[Pixel coordinate grounding data]
.....

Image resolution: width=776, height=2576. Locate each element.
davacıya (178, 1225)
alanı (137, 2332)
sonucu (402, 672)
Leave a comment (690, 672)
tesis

.....

Your objective - Copy all data exactly, start to finish.

Result of this task -
Image resolution: width=776, height=2576. Locate each element.
davacıya (178, 1225)
alanı (137, 2332)
sonucu (402, 672)
Leave a comment (690, 672)
tesis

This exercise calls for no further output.